■ **How to complete this task**
All that should come back is the lines of the data below from the one containing "Given: Open the Multi-Language tab" to the one containing "Task: Open the Soojaveepaak title", inclusive, exactly as they stand.

■ **Data**
*** Block opens ***
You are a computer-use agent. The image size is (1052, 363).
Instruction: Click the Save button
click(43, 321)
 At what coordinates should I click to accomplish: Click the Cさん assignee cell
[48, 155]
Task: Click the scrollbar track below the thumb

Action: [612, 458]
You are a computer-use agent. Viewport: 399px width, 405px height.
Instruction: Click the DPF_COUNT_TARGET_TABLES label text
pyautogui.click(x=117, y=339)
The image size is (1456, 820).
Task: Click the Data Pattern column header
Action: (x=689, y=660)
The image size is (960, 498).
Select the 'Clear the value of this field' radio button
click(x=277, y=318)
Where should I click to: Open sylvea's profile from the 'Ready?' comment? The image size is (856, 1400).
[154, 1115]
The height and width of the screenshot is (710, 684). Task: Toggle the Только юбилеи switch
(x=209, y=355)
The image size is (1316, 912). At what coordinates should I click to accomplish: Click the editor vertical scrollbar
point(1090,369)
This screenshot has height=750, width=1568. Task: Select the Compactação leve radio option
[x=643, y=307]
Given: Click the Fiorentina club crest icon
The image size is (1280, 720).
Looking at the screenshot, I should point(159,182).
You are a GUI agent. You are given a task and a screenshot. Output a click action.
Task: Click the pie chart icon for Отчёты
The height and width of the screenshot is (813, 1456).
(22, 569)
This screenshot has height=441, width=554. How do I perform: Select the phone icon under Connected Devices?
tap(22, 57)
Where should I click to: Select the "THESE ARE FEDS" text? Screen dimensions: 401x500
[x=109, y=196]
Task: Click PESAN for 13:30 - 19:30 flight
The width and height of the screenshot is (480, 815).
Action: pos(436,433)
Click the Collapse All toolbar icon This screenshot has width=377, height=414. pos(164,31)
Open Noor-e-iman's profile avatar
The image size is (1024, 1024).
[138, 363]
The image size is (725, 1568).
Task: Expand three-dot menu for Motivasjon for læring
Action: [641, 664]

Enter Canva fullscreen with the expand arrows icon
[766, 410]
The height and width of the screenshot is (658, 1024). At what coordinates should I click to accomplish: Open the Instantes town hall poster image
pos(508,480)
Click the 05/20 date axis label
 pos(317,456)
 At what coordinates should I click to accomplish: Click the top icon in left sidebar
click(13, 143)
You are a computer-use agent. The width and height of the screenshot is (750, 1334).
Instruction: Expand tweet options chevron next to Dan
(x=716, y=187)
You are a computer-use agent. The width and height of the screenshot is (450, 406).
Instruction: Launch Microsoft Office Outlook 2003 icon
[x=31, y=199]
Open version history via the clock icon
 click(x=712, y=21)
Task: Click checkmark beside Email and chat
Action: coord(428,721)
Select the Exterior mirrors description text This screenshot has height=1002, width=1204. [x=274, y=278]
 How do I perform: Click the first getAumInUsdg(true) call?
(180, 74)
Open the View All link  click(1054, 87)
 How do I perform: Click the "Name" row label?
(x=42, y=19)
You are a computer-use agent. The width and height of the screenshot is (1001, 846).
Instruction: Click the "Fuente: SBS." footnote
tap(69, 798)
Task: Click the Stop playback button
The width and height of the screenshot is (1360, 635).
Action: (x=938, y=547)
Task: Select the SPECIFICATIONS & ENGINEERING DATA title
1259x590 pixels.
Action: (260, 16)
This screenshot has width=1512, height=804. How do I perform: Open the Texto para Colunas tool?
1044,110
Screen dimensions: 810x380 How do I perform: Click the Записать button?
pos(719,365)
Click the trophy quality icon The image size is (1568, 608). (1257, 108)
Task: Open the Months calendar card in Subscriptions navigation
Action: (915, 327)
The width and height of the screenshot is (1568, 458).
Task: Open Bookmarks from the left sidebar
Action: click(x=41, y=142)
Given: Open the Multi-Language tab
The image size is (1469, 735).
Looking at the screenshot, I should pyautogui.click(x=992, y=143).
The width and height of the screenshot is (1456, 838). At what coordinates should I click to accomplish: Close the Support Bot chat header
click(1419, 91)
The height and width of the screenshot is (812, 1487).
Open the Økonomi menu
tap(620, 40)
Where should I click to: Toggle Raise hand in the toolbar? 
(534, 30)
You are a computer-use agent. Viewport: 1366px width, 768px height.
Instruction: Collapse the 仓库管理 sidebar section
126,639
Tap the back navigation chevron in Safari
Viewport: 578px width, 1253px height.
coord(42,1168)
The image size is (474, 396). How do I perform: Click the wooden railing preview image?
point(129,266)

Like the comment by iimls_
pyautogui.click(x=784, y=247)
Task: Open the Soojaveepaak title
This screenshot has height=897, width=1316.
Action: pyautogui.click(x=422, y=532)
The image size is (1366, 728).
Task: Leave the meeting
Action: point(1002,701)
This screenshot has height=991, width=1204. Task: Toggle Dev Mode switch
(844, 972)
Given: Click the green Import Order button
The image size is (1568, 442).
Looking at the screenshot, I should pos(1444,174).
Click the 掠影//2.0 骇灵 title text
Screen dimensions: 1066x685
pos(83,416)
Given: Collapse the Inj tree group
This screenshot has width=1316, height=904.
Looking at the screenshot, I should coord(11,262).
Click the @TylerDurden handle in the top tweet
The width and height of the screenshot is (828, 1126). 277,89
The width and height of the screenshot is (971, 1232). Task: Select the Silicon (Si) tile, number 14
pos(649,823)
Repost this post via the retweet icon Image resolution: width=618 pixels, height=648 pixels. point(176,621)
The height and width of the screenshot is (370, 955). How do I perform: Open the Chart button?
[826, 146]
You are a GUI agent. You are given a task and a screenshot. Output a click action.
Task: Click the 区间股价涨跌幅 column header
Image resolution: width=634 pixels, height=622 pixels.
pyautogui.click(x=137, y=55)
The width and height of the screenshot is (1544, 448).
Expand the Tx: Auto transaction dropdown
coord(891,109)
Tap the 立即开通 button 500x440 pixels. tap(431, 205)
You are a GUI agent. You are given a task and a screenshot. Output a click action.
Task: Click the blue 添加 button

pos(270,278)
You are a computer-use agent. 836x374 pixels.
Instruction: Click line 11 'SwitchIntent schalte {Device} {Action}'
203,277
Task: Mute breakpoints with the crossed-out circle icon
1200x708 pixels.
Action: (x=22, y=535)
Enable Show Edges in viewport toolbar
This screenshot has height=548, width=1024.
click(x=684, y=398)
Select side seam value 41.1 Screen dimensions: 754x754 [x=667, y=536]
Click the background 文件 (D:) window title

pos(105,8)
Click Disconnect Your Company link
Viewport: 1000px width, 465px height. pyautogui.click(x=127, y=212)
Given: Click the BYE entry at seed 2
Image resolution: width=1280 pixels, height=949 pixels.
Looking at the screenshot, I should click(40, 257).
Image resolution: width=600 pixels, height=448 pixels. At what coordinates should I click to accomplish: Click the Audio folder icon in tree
*** Block closes ***
■ **Output for this exercise**
Given: Open the Multi-Language tab
The image size is (1469, 735).
Looking at the screenshot, I should pyautogui.click(x=992, y=143).
The width and height of the screenshot is (1456, 838). At what coordinates should I click to accomplish: Close the Support Bot chat header
click(1419, 91)
The height and width of the screenshot is (812, 1487).
Open the Økonomi menu
tap(620, 40)
Where should I click to: Toggle Raise hand in the toolbar? 
(534, 30)
You are a computer-use agent. Viewport: 1366px width, 768px height.
Instruction: Collapse the 仓库管理 sidebar section
126,639
Tap the back navigation chevron in Safari
Viewport: 578px width, 1253px height.
coord(42,1168)
The image size is (474, 396). How do I perform: Click the wooden railing preview image?
point(129,266)

Like the comment by iimls_
pyautogui.click(x=784, y=247)
Task: Open the Soojaveepaak title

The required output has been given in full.